Saturday, 5 February 2011
(Click for full-sized image)
Ignoring the fact that I completely neglect my blog and occassionally forget it exists, here is some preliminary drawings (that may soon become final drawings thanks to my dismissive approach to time/schedules) for my current project. Continuing on from my final year brief, I'm trying to draw parallels between familiar concepts and the world of astronomy. This piece looks as the similarities between the life-cycle of living creatures with the processes and stages involved in the formation of stars. Despite the difference in life-span, (several billion years. give or take) Stars develop in ways that mirror that of organic life, having a distinct birth, infancy, adulthood, old-age and death. These images are trying to convey this by attaching these stages to the corresponding phase in a butterflies natural life-cycle.

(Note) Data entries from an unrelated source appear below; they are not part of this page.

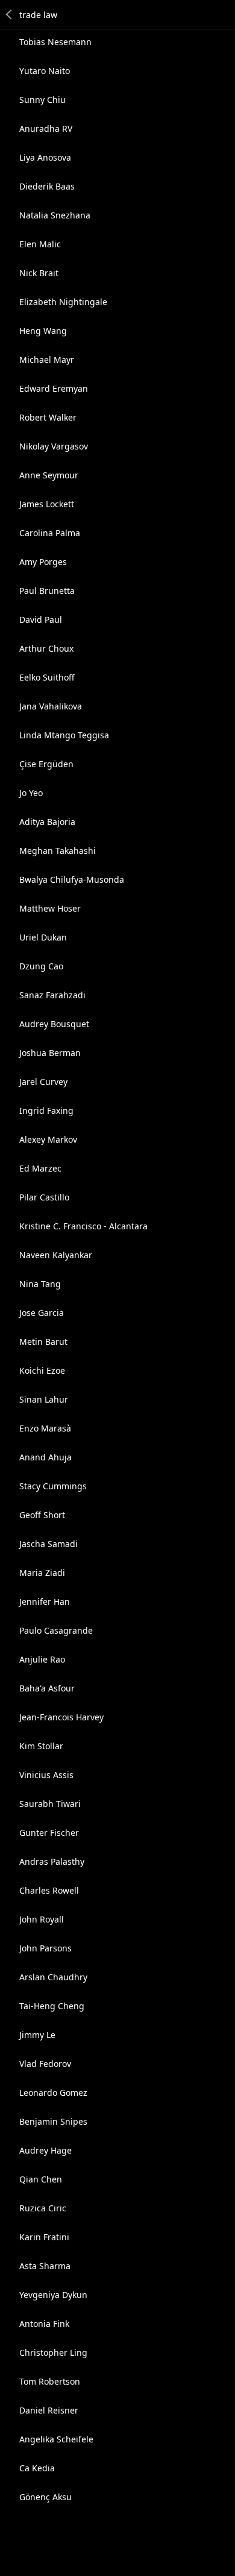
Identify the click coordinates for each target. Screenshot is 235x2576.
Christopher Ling (53, 2352)
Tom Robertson (49, 2381)
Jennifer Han (44, 1601)
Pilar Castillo (44, 1197)
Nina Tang (40, 1284)
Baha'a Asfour (47, 1688)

To give you a brief overview, Stars are born when huge clouds of interstellar gas called 'nebula' condense and collapse under their own gravitational pull. As the cloud collapses, its core becomes more dense and rapidly heats up. Eventually the gas will ignite and fusion occurs, giving birth to a new star. From here the star will burn for several billion years, using up its fuel and raw materials in the process (Our own sun is about half-way through this process). Over time, the star will start to shed its outer levels as it fuel supply starts to run out and its density decreases. During this phase it will expand to several hundred times it original size and slowly strip off excess materials and gas, eventually leaving a small 'brown dwarf' star burning at its core. (If the stars big enough, it will instead go 'supernova' , releasing all of its energy and materials in a violent explosion) In both cases, the star 'dies' and only remenants of its existance remain. The gas expelled from this process however will then go on to become the raw materials that will eventually condense and ignite the next generation of stars, starting the whole process all over again in a never ending cycle of death and re-birth.
There's really a lot more science about it, but that's a vague attempt at describing the process. It's 02:03am and science/the ability to think is beyond me right now so it's the best I can do under the circumstances.
The concept as a whole is needing tightened up and I'm at a bit of a loose end as to how I can tie the two images/sequences together in a way that's actually relevant, but the visuals seems to be coming along and it's the closest I've come to what feels like my own style in a while so I don't seem to be quite as disenchanted as I ususally am at this stage of a project. I'm feeling cautiously optimistic that I might actually produce work I won't hide at the bottom of my locker/bin/oven this time. good night.